While pulling frames, I was able to take a picture of 2 queens. Hive 3 which is a carni who is putting out mean daughters and will be pinched very soon (see if you can find her in the next pic):

And I was able to get a good one of the Kona queen from Hawaii:

Tuesday, June 15, 2010

nuce to hive move, and queen pics

I decided that the nuc had enough time being in a nuc now there was a queen in it.



The brood pattern in the following pic is from my Kona Hawiian queen. I gave them a booster of brood. I would say that is a good pattern, wouldn't you?





Sunday, June 13, 2010

wax processing


I have gotten around to cleaning up the junk wax and processing it to clean it up. I washed it in warm water in pantyhose to catch the big chunks. I then put it under a heat lamp in my solar wax melter, as we have not had a full day without rain.


I took that wax that ran off and gave it a hot water boiler bath to get it to melt. All of the trash either floats or sinks. I can skim off the top and scrape off the bottom to get rid of the junk.


All I have left now is to scrape the bottom trash off the block and melt it one more time.

Friday, June 11, 2010

Working and a wild swarm appears!


I was inspecting my far hive at my house and I started closeing everything up. I noticed a lot of bees buzzing around near me. I went back to the porch and looked back and saw the swarm landing on the cinderblock temporary hive stand.

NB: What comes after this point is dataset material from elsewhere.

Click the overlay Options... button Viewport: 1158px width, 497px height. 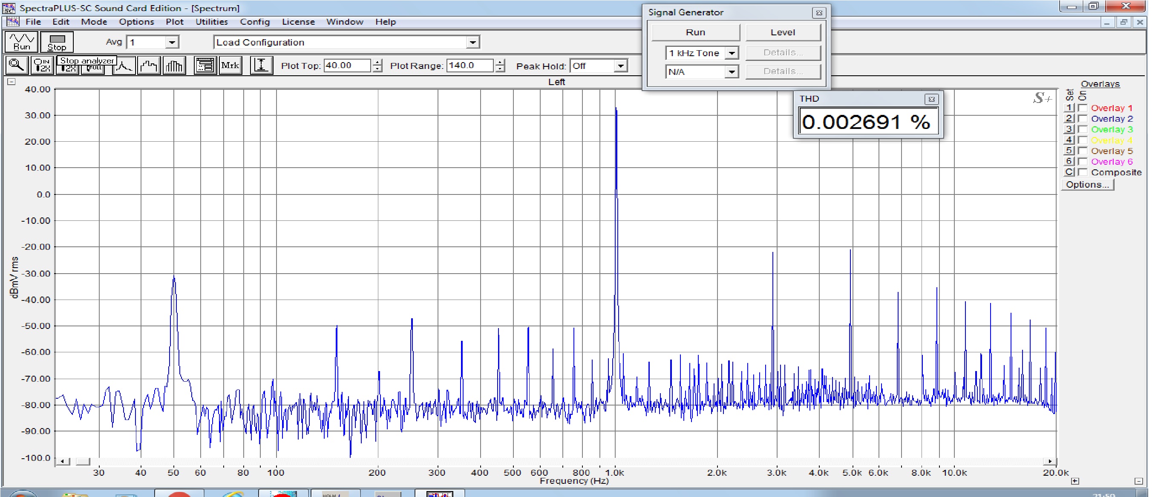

I initially freeked out and though that I had dropped my queen while working with her, but I remembered that I put the only frame I removed in front of the hive, not behind it.

I threw them the best I could with my bee-vac into the nuc I had been trying to get to raise a queen. What a dumb idea. They all immediatly started fighting. I sugarwater sprayed all of them and shook every frame infront of the hive. I also smoked really well....

Don't ask me why I added them to the queenless nuc... I didn't think about the cardboard nuc I had squirreled away in the garage.

Thursday, June 10, 2010

4 meads bulk ageing

I have sorbated both the chocolate and joes orange meads to keep them from restarting, and I put them in the freezer and got them below 30 for the night. That should have made most of the yeast, if not all of it, go dormant. The sorbate keeps it from becoming active again.

I also didn't think the chocolate had enough chocolate taste. I added a whole bottle of Hersheys syrup and stirred it up. It was noticable, but not strong. The same with Joes and orange taste. I added 5 cups of quality OJ.

I am going to add some more honey as well. This is known as back-sweetening. I have to make sure it doesn't start fermenting again. That is why I froze it and sorbated it. A lot of people I know are alergic to sulfites, so I am going to try to not go that route.

I added 3 lbs honey to each strawberry mead along with 9 drops vanilla extract to the strawberry vanilla.


Sorbating, freezing and back sweetening is all done.